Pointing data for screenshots
********

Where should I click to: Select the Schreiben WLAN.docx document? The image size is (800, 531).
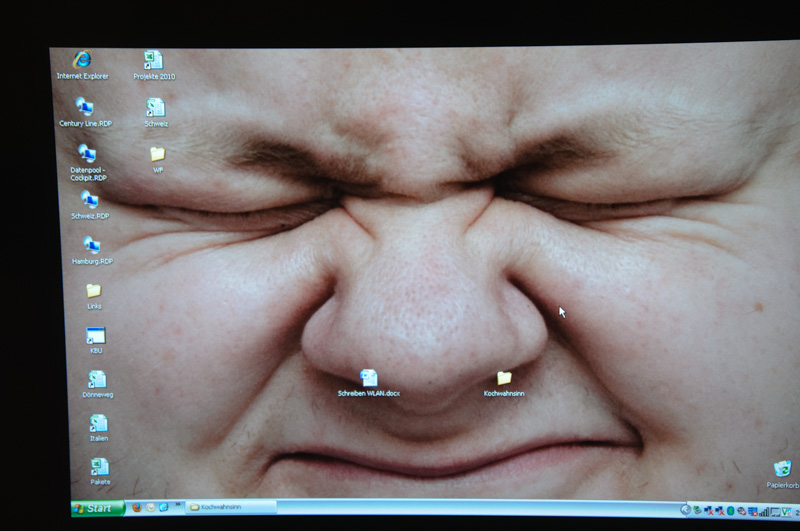click(x=369, y=379)
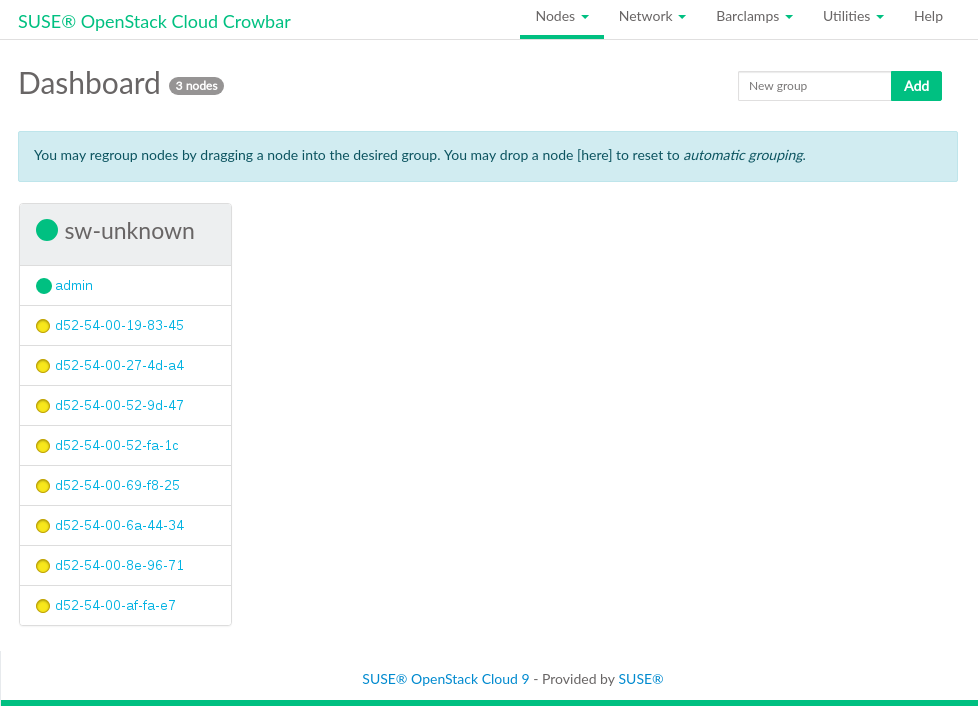Viewport: 978px width, 706px height.
Task: Open the Utilities menu
Action: (853, 17)
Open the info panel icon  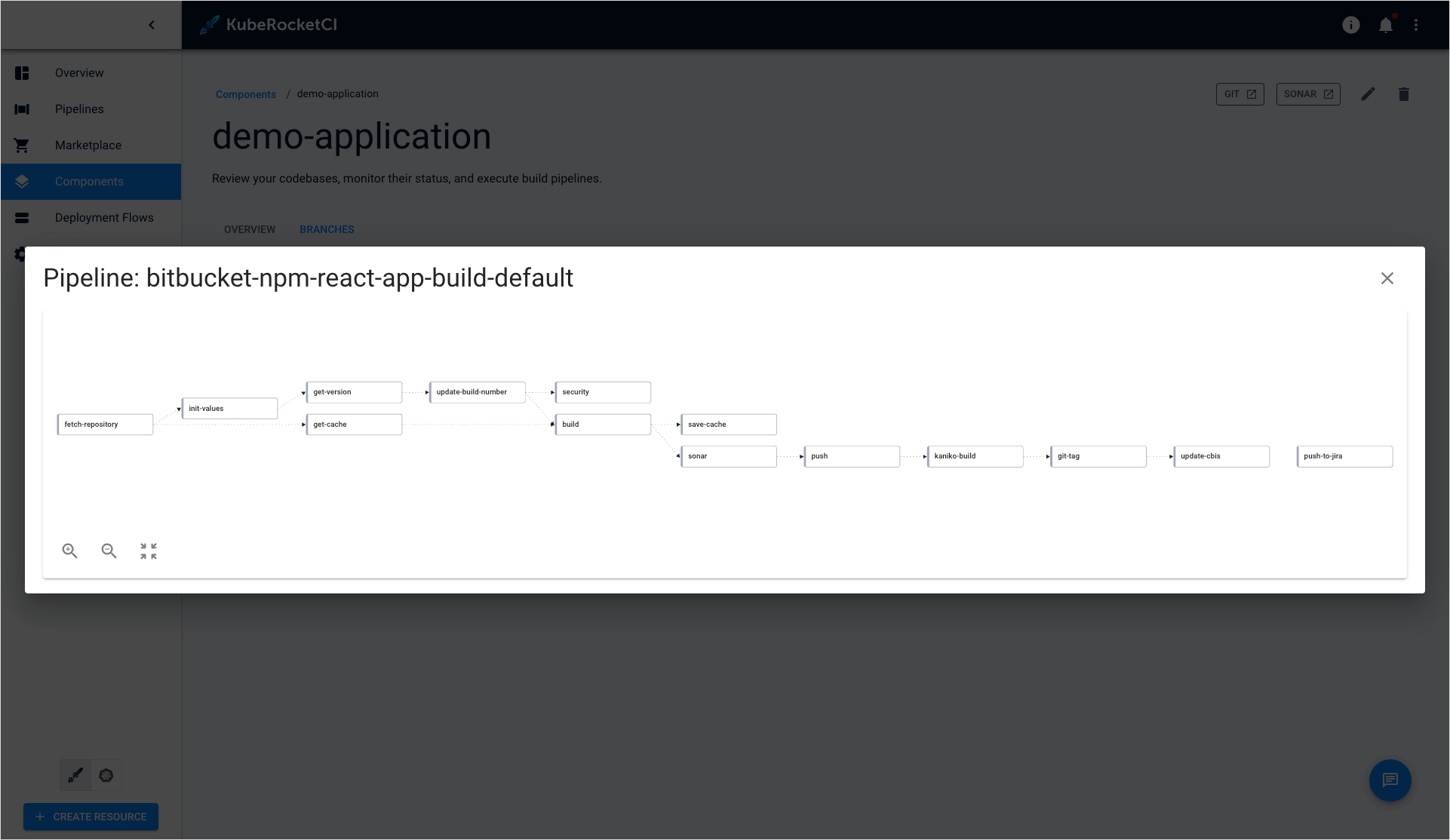(1350, 25)
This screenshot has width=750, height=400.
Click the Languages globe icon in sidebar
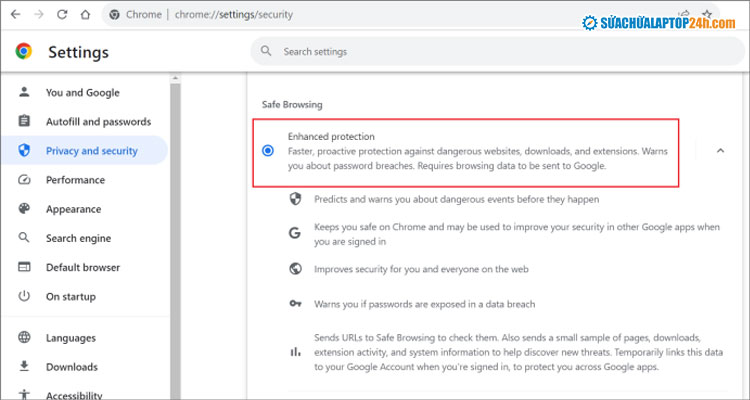24,338
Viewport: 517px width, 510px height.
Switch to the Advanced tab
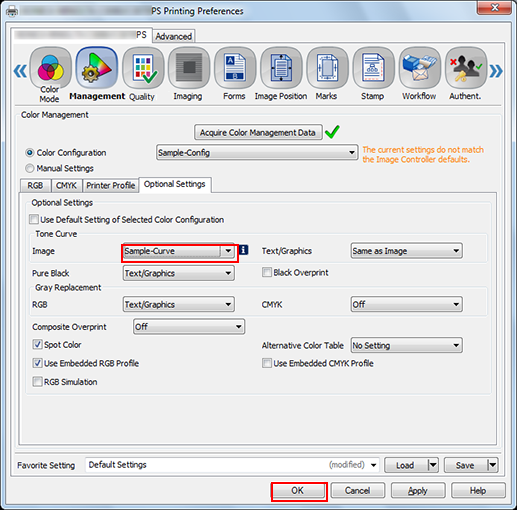(x=174, y=36)
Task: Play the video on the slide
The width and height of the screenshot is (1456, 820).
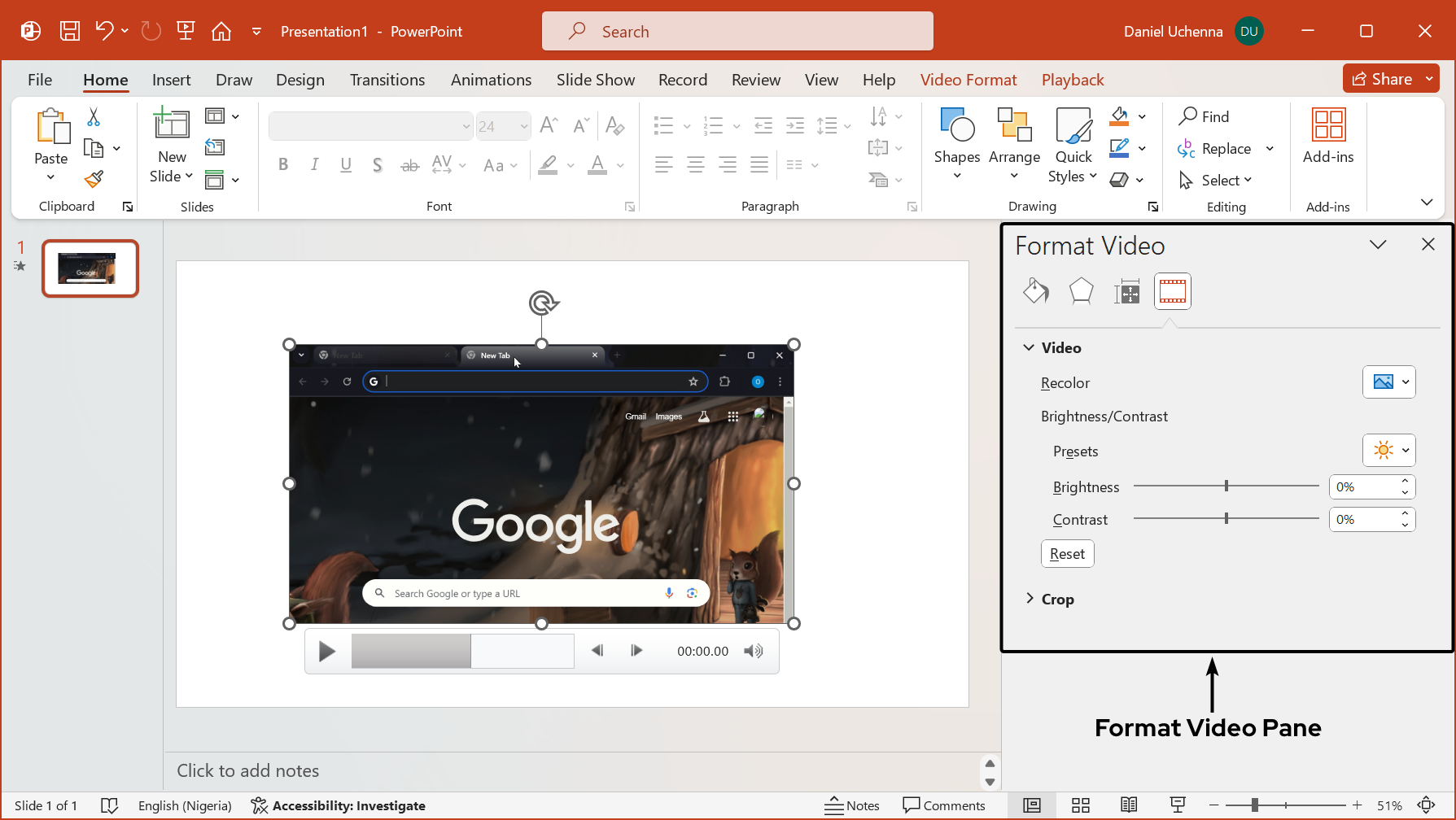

********

## What to do
Rewrite the items from the line containing "Viewport: 517px width, 510px height." through the end of the items, inclusive, changing "Advanced" to "General" and keeping everything else the same. Omit the pictures.

## Response to this task
Viewport: 517px width, 510px height.
Switch to the General tab
(x=174, y=36)
Task: Play the video on the slide
The width and height of the screenshot is (1456, 820).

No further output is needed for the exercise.